歎異抄 / 第三条
そのゆえは、自力作善の人は、ひとえに他力をたのむ心欠けたる間、弥陀の本願にあらず。 しかれども、自力の心をひるがえして、他力をたのみたてまつれば、真実報土の往生を遂ぐるなり。 煩悩具足の我らはいずれの行にても生死を離るることあるべからざるを憐れみたまいて願をおこしたまう本意、悪人成仏のためなれば、他力をたのみたてまつる悪人、もっとも往生の正因なり。 よって善人だにこそ往生すれ、まして悪人は、と仰せ候いき。
書き下し
そのゆえは、自力作善の人は、ひとえに他力をたのむ心欠けたる間、弥陀の本願にあらず。 しかれども、自力の心をひるがえして、他力をたのみたてまつれば、真実報土の往生を遂ぐるなり。 煩悩具足の我らはいずれの行にても生死を離るることあるべからざるを憐れみたまいて願をおこしたまう本意、悪人成仏のためなれば、他力をたのみたてまつる悪人、もっとも往生の正因なり。 よって善人だにこそ往生すれ、まして悪人は、と仰せ候いき。
現代語訳
なぜなら、自力で善行に励もうとする人は、ひとえに他力にすがる心が欠けているため、阿弥陀の本願の対象にはならない。

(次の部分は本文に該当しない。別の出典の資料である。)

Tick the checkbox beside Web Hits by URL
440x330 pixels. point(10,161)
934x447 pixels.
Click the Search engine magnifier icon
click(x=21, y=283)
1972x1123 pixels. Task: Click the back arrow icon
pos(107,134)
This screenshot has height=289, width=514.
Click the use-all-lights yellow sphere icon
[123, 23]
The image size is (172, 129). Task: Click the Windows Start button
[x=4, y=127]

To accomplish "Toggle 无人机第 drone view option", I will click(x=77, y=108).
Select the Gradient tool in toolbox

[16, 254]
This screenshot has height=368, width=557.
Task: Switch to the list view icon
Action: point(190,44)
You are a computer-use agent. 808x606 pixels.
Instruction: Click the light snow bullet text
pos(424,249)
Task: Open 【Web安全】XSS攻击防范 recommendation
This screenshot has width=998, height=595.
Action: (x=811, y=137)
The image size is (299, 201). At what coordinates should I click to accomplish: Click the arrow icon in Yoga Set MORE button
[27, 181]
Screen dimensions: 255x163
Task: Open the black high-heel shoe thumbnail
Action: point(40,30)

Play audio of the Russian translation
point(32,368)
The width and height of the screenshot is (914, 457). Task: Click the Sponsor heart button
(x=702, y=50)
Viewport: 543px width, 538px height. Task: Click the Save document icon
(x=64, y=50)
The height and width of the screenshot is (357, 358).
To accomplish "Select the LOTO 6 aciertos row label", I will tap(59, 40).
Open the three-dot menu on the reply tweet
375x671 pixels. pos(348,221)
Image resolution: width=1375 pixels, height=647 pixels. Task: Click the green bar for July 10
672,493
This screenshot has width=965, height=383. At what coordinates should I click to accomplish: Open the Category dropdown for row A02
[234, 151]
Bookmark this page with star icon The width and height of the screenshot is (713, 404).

しかし、自力の心をひるがえして他力にすがるならば、真実の浄土への往生を遂げるのである。煩悩に満ちた私たちは、どのような修行によっても迷いの世界を離れることができない、それを憐れんで願を起こされた本意は悪人を成仏させるためであるから、他力にすがる悪人こそ、もっとも往生の正しい因なのである。だからこそ善人でさえ往生する、まして悪人はなおさらだと仰せになったのである。
解説
自分の力を頼みにできる人ほど、他人の助けを素直に受け入れにくいということは、日々の暮らしの中でも起こりうる。ここで言う「悪人」とは犯罪者を指すのではなく、自分の力ではどうにもならないと気づかされた人のことだ。頼れるものが何もないと知ったとき初めて、差し伸べられた手を本気で握れるという逆説が語られている。